The Milky Way as seen from the Isle of Wight in the UK. Photograph: Chad Powell/Barcroft Images
Our galaxy has a collective mass 700 billion times that of the sun, according to the most accurate measurement yet by scientists.
The estimate covers the mass of all the stars, black holes, gas clouds, dust, dark matter and other unidentified flying objects in the Milky Way. The previous rough ballpark figure was around a trillion solar masses - the standard measure for big astronomical objects.
Scientists began trying to “weigh” the Earth two centuries ago, and astronomers eventually established the distance to the sun. Later, using Newton’s equations, they arrived at a mass for the sun (it is 330,000 times the mass of the Earth).
But the galaxy had proved more intractable. One big problem is that to arrive at a good estimate, astronomers have to be sure of the speeds of very distant objects. The other is that – because Earth is where it is – only a fraction of the galaxy is visible to telescopes.
“The fact that we sit inside the galaxy does introduce some difficulties,” said Gwendolyn Eadie, a PhD student at McMaster University in Ottawa, who led the study which was presented at the Canadian Astronomical Society’s annual conference in Winnipeg on Tuesday.
“We have a heliocentric perspective: we see everything from the perspective of our sun’s position (and movement) through the galaxy. It’s important that we take the movement and position of the sun into account when we measure the motions and positions of other objects in the Milky Way. Luckily, in this regard I can stand on the shoulders of giants. Over the years, many astronomers have put in an enormous effort to figure out how to take these things into account.”

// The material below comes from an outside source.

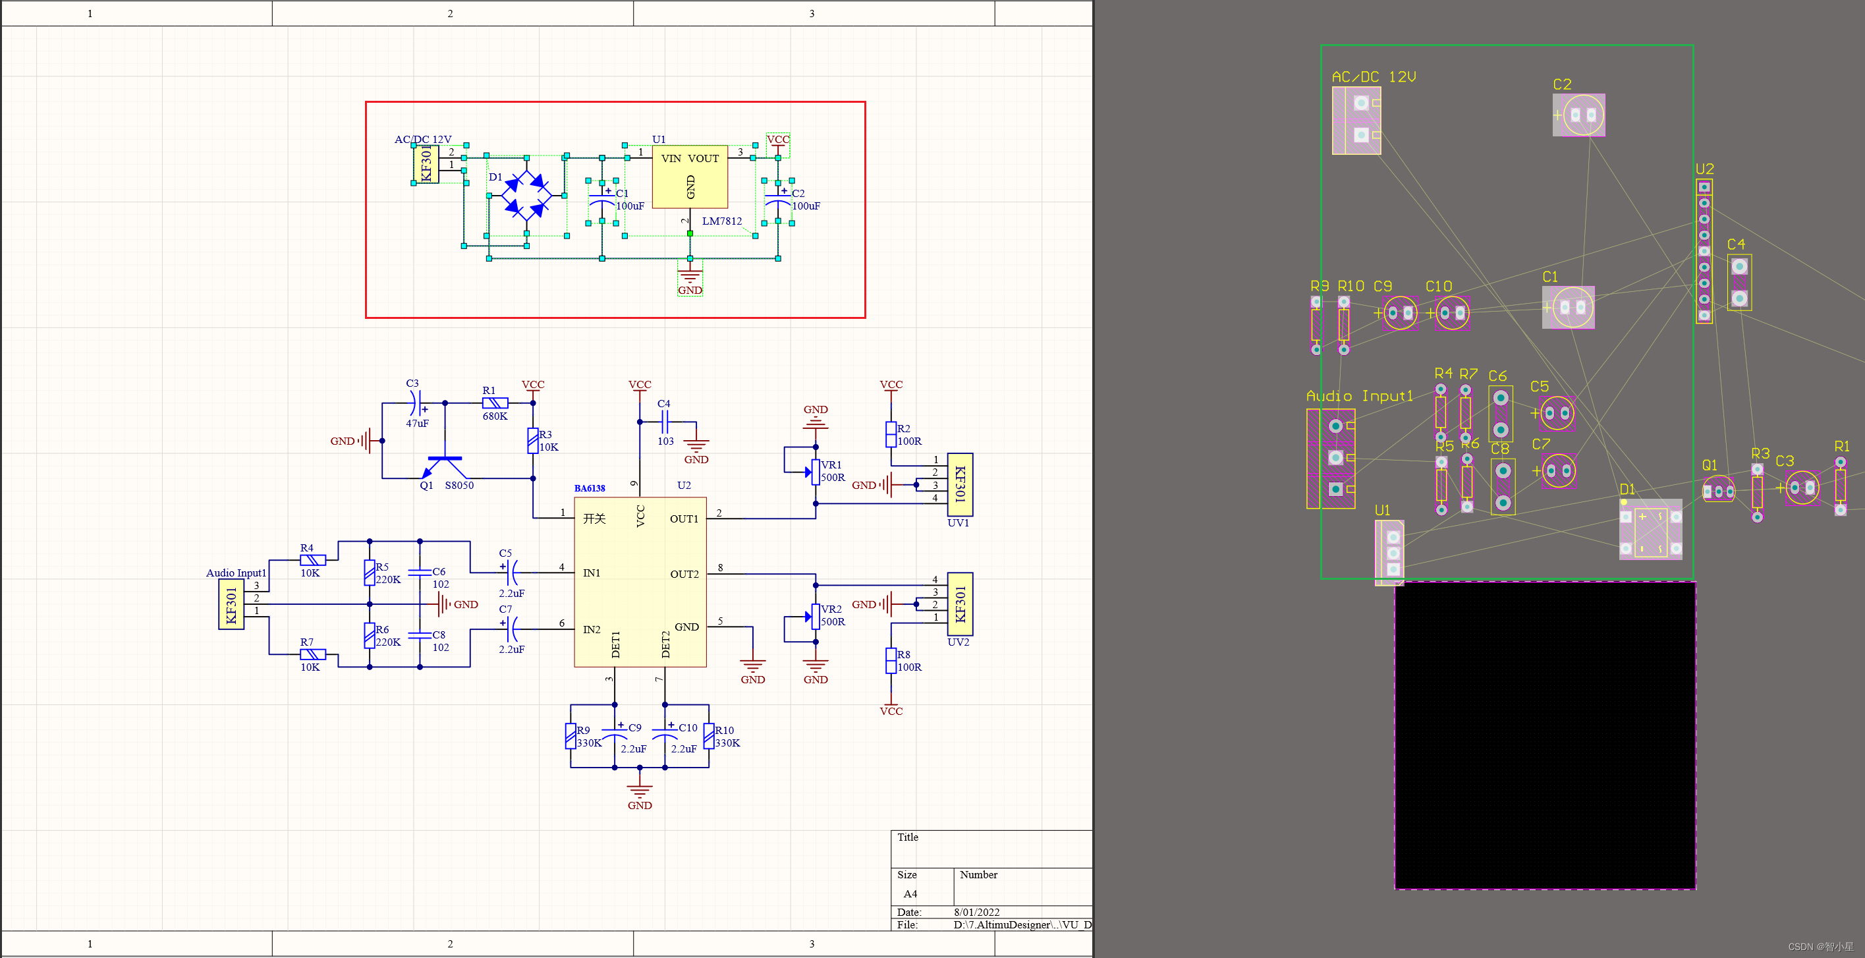Viewport: 1865px width, 958px height.
Task: Click the AC/DC 12V terminal footprint on PCB
Action: pyautogui.click(x=1356, y=120)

She and her supervisor, Professor William Harris, an astronomer and physicist at McMaster, made the best of the incomplete data and devised a “galactic mass estimator” to make calculations that they believe are more plausible than any so far. They have submitted a paper to the Astrophysical Journal. The ultimate prize, in research of this kind, is a better understanding of dark matter – the cold, invisible, untouchable but massive material that must act as gravitational glue in every galaxy, but which so far has not been identified. But better estimates of mass will deliver better understanding.
“The mass of a galaxy’s dark matter halo plays a large role in the formation and evolution of that galaxy. Certain properties such as star formation rates and the size of supermassive black holes are known to depend on the mass of the galaxy,” Eadie said.
“So, pinning down the mass of our own galaxy, the Milky Way, is incredibly important both for our understanding of our own galaxy, and putting the Milky Way into the context of other galaxies in the universe.”
The new approach, she says, provides an estimate for the total mass held within any distance from the galactic centre. The galaxy is roughly 100 to 120 million light years in length so the calculations are a work in progress. She believes that comparisons of measurements and results will lead to better calculations and more accurate models of the galaxy.
“We can also compare the total mass estimate to the amount of visible matter that we see in the Milky Way and then get a prediction for the amount of dark matter,” said Eadie.
“With our estimate, it seems that dark matter makes up about 88% of the Milky Way’s mass.”